Institute for Financial Transparency

Shining a light on the opaque corners of finance

9
Jan
2019
0

Biggest Lesson of 2008

The biggest lesson of 2008 is opacity is the necessary condition for a financial crisis to occur.  Investors panic and rush to sell when the valuation story Wall Street tells about opaque investments is called into doubt.  In the presence of transparency, investors don’t panic.  They have the information they need to reassess the value of an investment as new information becomes available.

Unfortunately, this is not the lesson the Committee to Save the Banks wants everyone to learn.  They want everyone to think easily manipulated, meaningless bank capital is the key to minimizing the likelihood and impact of financial crises on the real economy.

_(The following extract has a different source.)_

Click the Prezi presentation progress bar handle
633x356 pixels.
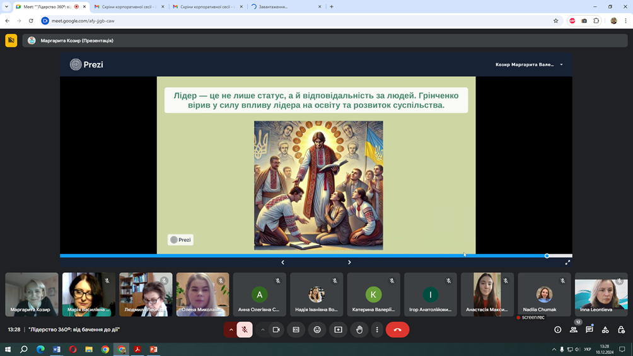547,256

The Committee is helped in promoting this easily debunked myth by the financial media.  Bloomberg provided the latest example.

The 2008 financial crisis showed what happens when the banking system lacks an adequate foundation of loss-absorbing equity capital. Unable to raise what they needed from wary investors, banks were forced to slash lending at precisely the worst time for the economy.

Did banks really slash lending as a result of too little capital?  Were thousands of lending officers fired?

The answer to both question is NO!

Lending is entirely opportunistically driven.  Loans are made when there is the opportunity to make a loan the lender thinks will be profitable.  No consideration is given to will the lender hold the loan on its balance sheet.  All lenders know there are plenty of buyers for the loan if they don’t have the capacity to retain it.

The lesson seems clear enough: Banks should raise capital while they can, and before they have to. The Federal Reserve apparently hasn’t learned it.
The 2010 Dodd-Frank Act gave the Fed this very responsibility: tell banks to build a buffer of extra capital in good times, when the economy is growing and funds are relatively easy to raise. …
The question is when to add to the buffer. In the U.S., now seems right.

This advice stands in direct contrast to the annual bank stress tests.  Each year since 2009, the Fed has said the banks passed and have enough capital to withstand financial armageddon.

If you think the Fed should act on this advice, then you think the Fed stress tests are fundamentally flawed.  Either the banks can withstand financial armageddon or they cannot.

Of course, if the banks provided transparency and disclosed their current exposure details, then we would know if they need more capital or if they have enough capital to withstand financial armageddon.